30 ou 40, ou 50 ans .... tout plein de garçons qui ne savent pas s'ils ont envie de s'engager, jusqu'à quel point ..... etc ..... pas une question d'âge, à mon avis ; je classe les "familiaux" ceux qui veulent une famille, et les autres, ceux qui veulent rester "ados" longtemps ..... trèèèèèèèèèès longtemps ... sans compter les "familiaux", divorcés, qui veulent repasser dans la catégorie "ados" ....

Ephedra 29/12/2008 22:28


Remarque très juste, aaz.
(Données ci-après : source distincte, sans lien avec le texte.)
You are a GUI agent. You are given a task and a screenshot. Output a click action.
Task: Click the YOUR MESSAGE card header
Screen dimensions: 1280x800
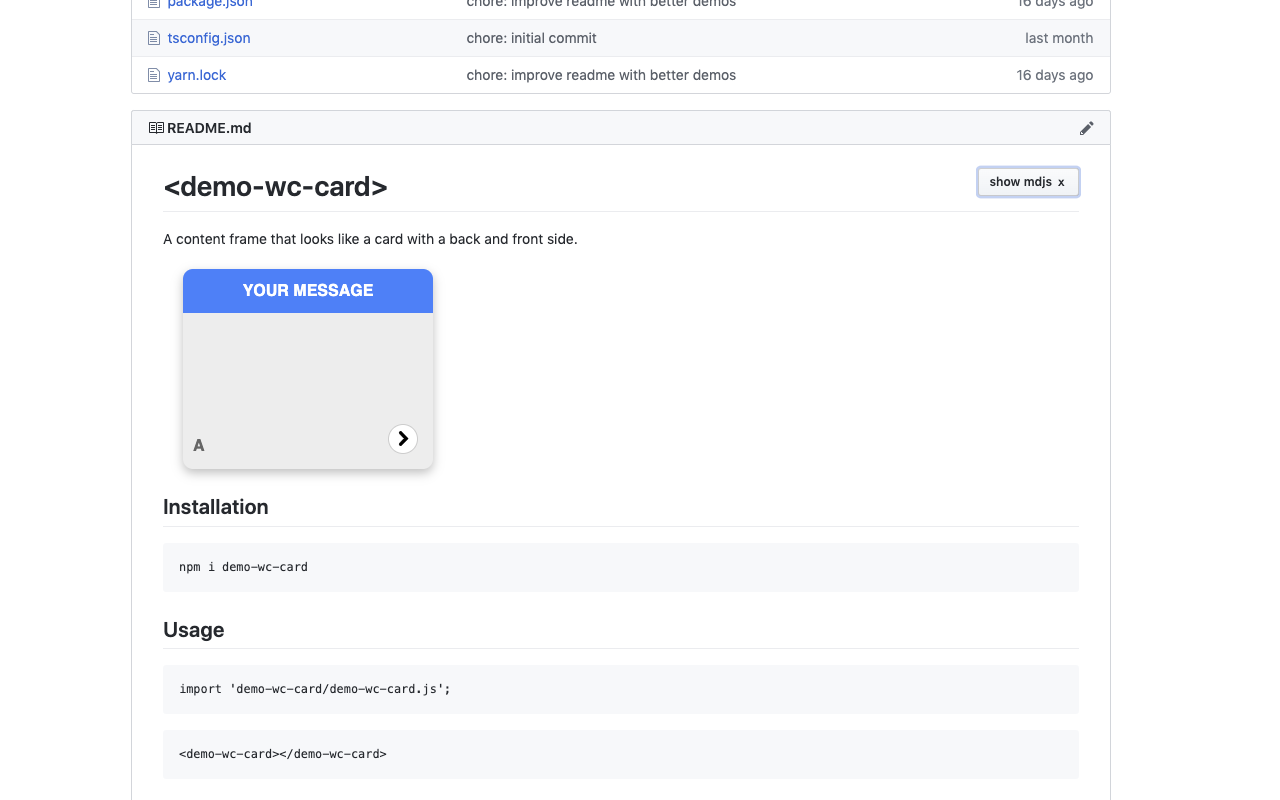[308, 291]
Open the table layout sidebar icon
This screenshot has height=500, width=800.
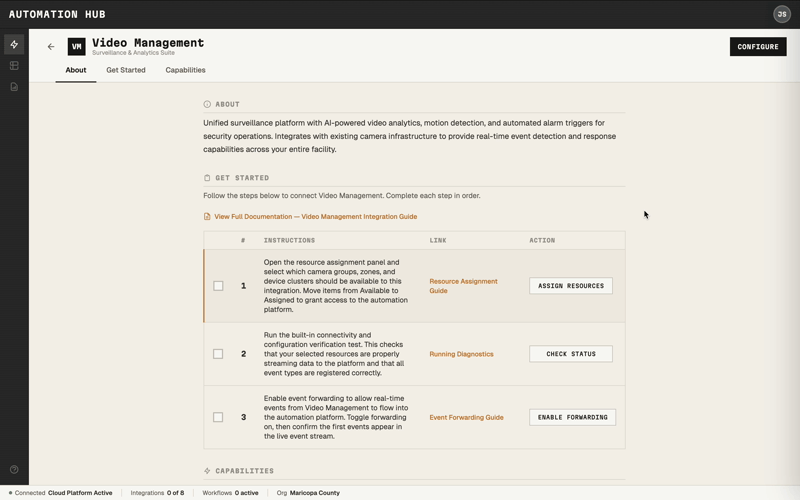tap(14, 66)
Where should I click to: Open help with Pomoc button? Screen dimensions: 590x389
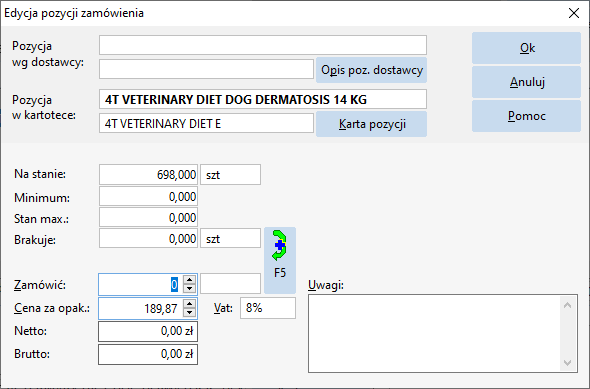pos(526,116)
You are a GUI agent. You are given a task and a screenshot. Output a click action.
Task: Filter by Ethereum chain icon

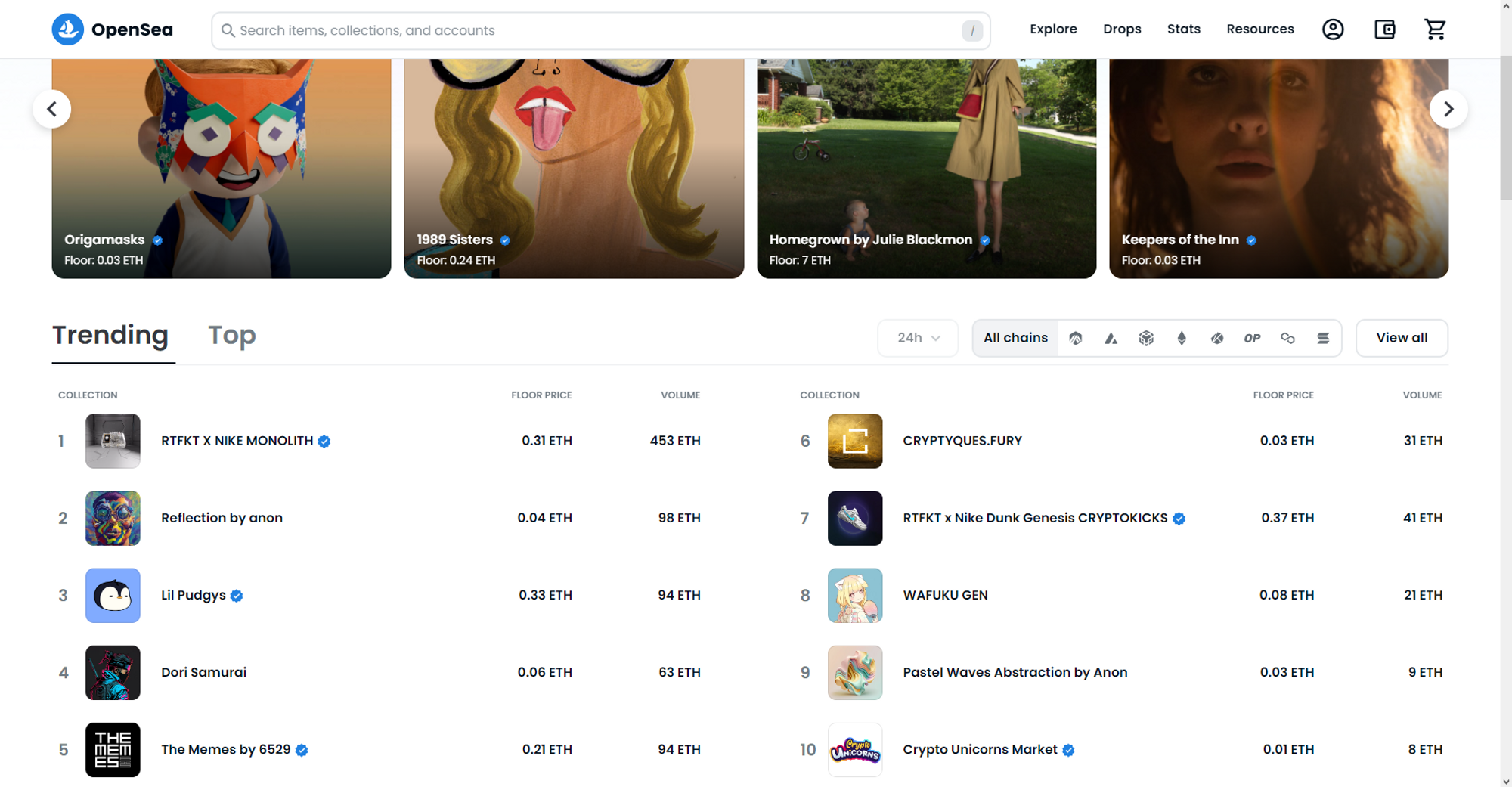tap(1182, 338)
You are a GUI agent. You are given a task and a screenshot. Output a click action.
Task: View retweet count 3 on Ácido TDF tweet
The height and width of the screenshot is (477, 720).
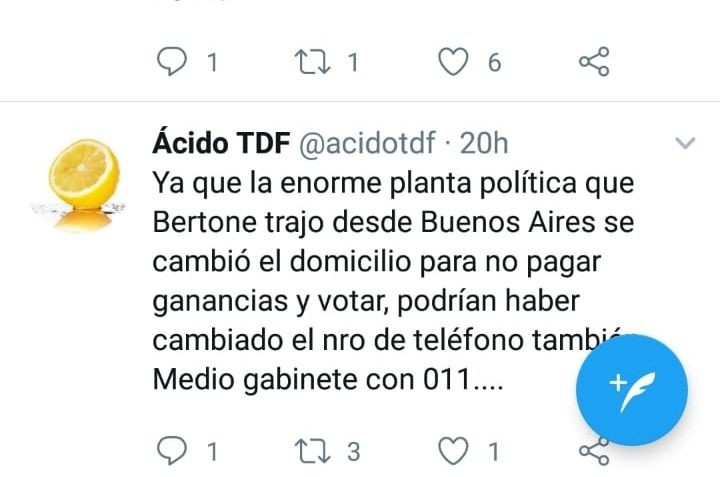tap(353, 452)
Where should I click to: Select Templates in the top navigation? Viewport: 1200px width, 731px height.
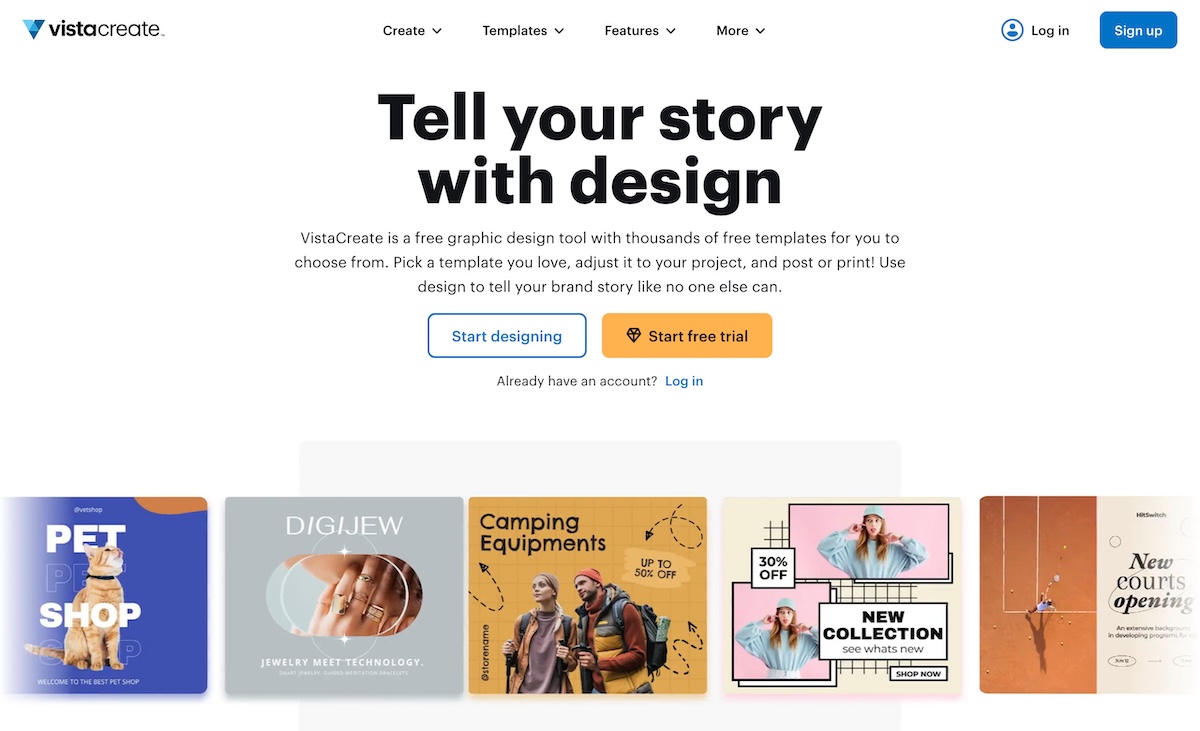click(514, 30)
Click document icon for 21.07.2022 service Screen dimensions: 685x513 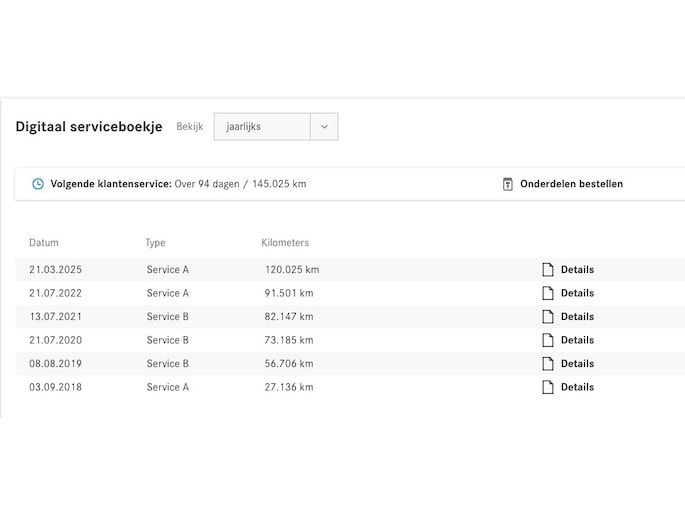click(x=547, y=293)
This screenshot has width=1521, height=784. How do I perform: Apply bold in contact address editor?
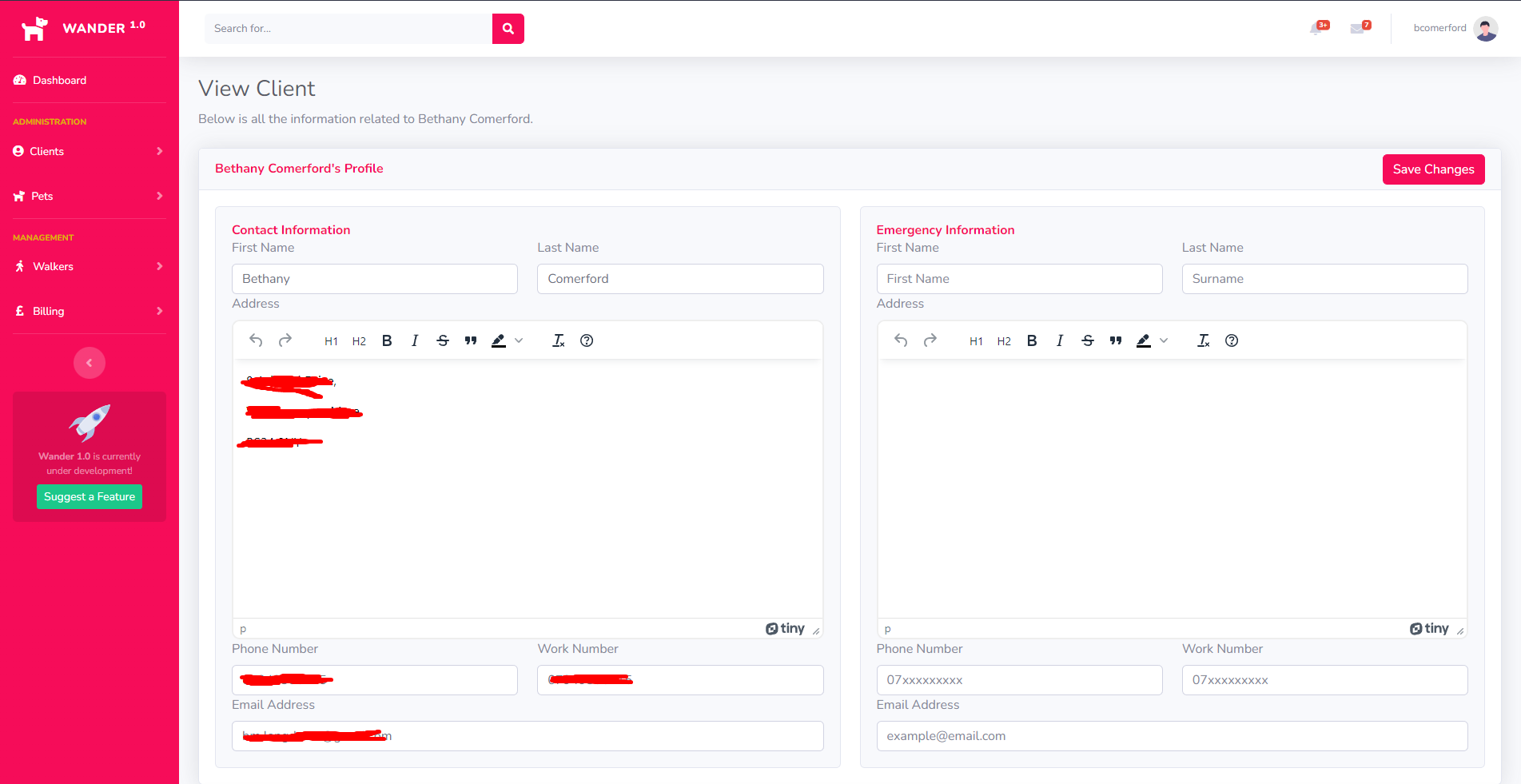(387, 340)
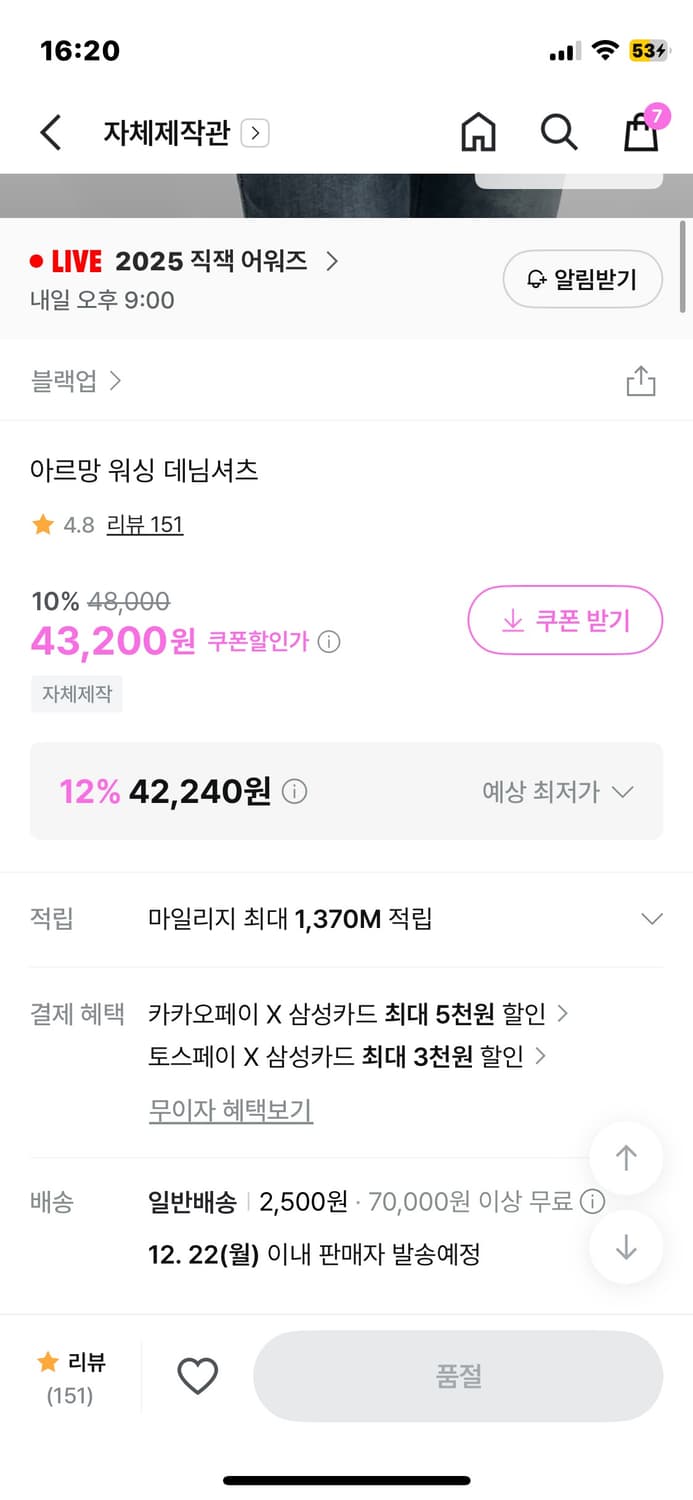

La seule chose qui me fait faire un lien avec l'âge est celui des filles dont je parle - en gros les 30/40ans, pour lesquelles la question de la maternité se pose de
manière peut-être un peu particulière parce que plus "urgente", et qui auront quand même tendance à privilégier des partenaires dans leur tranche d'âge ou environ, dans la perspective d'une future
paternité. Du coup, chez les hommes, c'est aussi au sein de cette tranche d'âge surtout que ces difficultés d'engagement s'observent, car de fait, c'est surtout cette tranche d'âge qui est
observée, tout simplement.


Marc Lefrançois 28/12/2008 20:47

J'ai bien aimé ta réflexion: "il était dur de sortir de la famille, maintenant il est difficile d'y entrer"... ah, la question de l'engagement sentimentale est très particulière... en fait je pense écrire un roman sur la question, l'histoire d'un couple très amoureux mais miné par le peu de désir d'un des partenaires à aller plus avant...

L............uC 28/12/2008 08:18

effets draps
en gage ment
juste pour le jeu de mot... De réponse point, éternel dilemme homme-femme, c'est l’âne de Buridan,
et comme disait Jules Renard, " à vingt ans quand on a les yeux dans les poches à quarante on est sûr d'avoir des poches aux yeux".
Ce qui ne nous tue pas nous aide à grandir.

Gwenn 23/12/2008 11:30

Ce témoignage fait écho à un récent article que j'ai écrit sur mon blog... Je ne sais plus quoi penser de ces hommes qui veulent au près d'eux une femme mais sans s'engager réellement... Quelque soit leur âge, ils ont peur. Mais de quoi? Nous ne sommes pas des monstres! Aimer et être aimé, voilà ce que tout être humain désire au plus profond de lui même... Joyeux Noêl à toi!